Comics in the Midwest: A Brief History of the Form

To say that the Midwest has been treated unkindly by novelists, poets and critics, empathically including those from the Midwest, would be a considerable understatement. It would take many pages to recount, let alone describe in detail, the pain dished out, although perhaps The Spoon River Anthology and Main Street could sum up the rest. Even the kindliest literary observers, like Sherwood Anderson and Kurt Vonnegut, played up the mostly self-created agony of the American midland, where apart from Chicago, we all seem to share Flyover Territory.

Sure, there are happy stories, poetry and novels to films, and we all remember at least some of them. But I would suggest that we are suffering for a purpose. The Midwest cannot rival the South for gut-wrenching racial drama—although we certainly have our own—but the sense of being isolated, away from the excitement and “culture,” trapped within a small-mindedness, is a metaphor we offer the nation. Perhaps no one outside the Midwest can articulate these feelings quite so well, as common as they are from coast to coast, border to border.

Comics come into this cultural world as a poor relative at best, widely regarded as trash and perhaps dangerous trash, until displaced by television and the internet as still worse. Comics of the Midwest could not escape this indictment except by lack of notice: they have, perhaps, been insufficiently important for insult.

The disproof is more difficult. But it surely begins with the role of Joseph Medill Paterson at the Chicago Tribune of the 1910s-20s. He actually loved comics and understood that they were evolving away from the earlier gag strips that ended in the last panel with feet up in the air. He also correctly grasped the circulation they could bring to the emerging masses of newspaper readers who, thanks to a certain assimilation, understood English better and would respond warmly to “continuity” strips. Here, nothing happened fast, quite the contrary, but the lives of seemingly ordinary Americans caught the interest in the radio soap opera, day by day by day.

- DATASET CONTENT -
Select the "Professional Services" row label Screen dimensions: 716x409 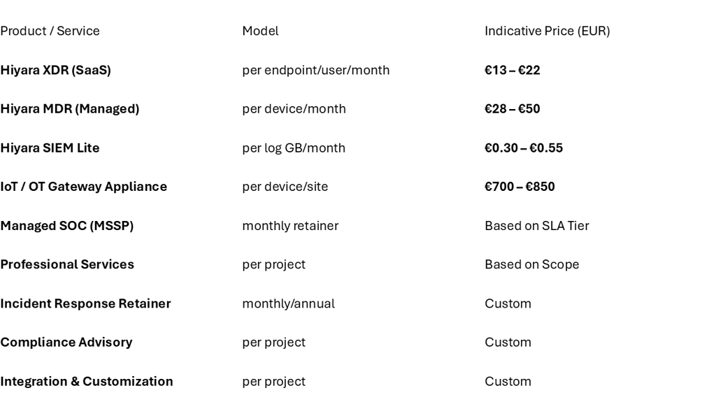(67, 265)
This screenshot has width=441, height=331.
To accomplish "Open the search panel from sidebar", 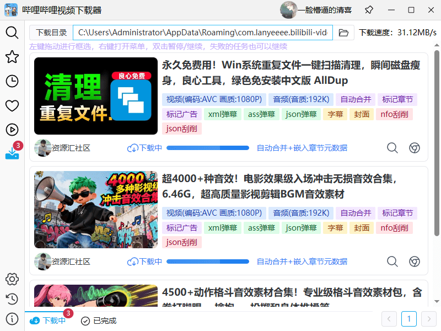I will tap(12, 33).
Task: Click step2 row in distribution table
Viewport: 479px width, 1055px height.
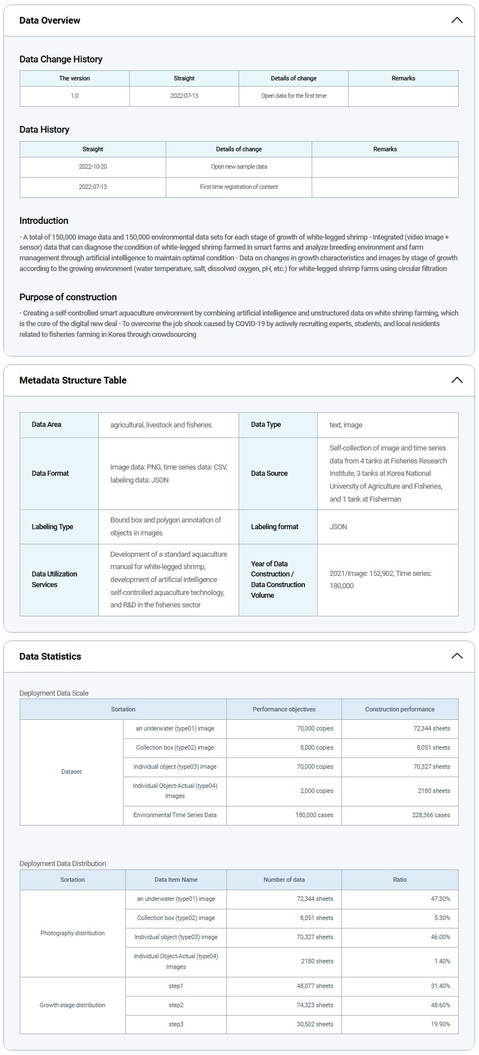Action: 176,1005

...

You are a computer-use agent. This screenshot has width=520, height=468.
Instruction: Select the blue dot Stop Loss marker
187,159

- EXERCISE REQUIREMENTS -
1. In the history of Midwest comics, reproduce the passage from "To say that" up to and including "share Flyover Territory.".
2. Answer these questions from the history of Midwest comics:
(a) Which two works does it say could sum up the pain dished out to the Midwest?
(b) At which newspaper did Joseph Medill Paterson work?
(c) Which region does it say the Midwest cannot rival for gut-wrenching racial drama?
3. Decide whether each statement agrees with the history of Midwest comics. Answer yes or no, and quote the words that decide it.
(a) Sherwood Anderson and Kurt Vonnegut are named among the kindliest literary observers.
(b) Joseph Medill Paterson disliked comics.
(c) Chicago is counted as part of Flyover Territory.

- COMPLETE ANSWERS -
1.
To say that the Midwest has been treated unkindly by novelists, poets and critics, empathically including those from the Midwest, would be a considerable understatement. It would take many pages to recount, let alone describe in detail, the pain dished out, although perhaps The Spoon River Anthology and Main Street could sum up the rest. Even the kindliest literary observers, like Sherwood Anderson and Kurt Vonnegut, played up the mostly self-created agony of the American midland, where apart from Chicago, we all seem to share Flyover Territory.

2.
(a) The Spoon River Anthology and Main Street
(b) The Chicago Tribune
(c) The South

3.
(a) Yes: "Even the kindliest literary observers, like Sherwood Anderson and Kurt Vonnegut"
(b) No: "He actually loved comics"
(c) No: "where apart from Chicago, we all seem to share Flyover Territory"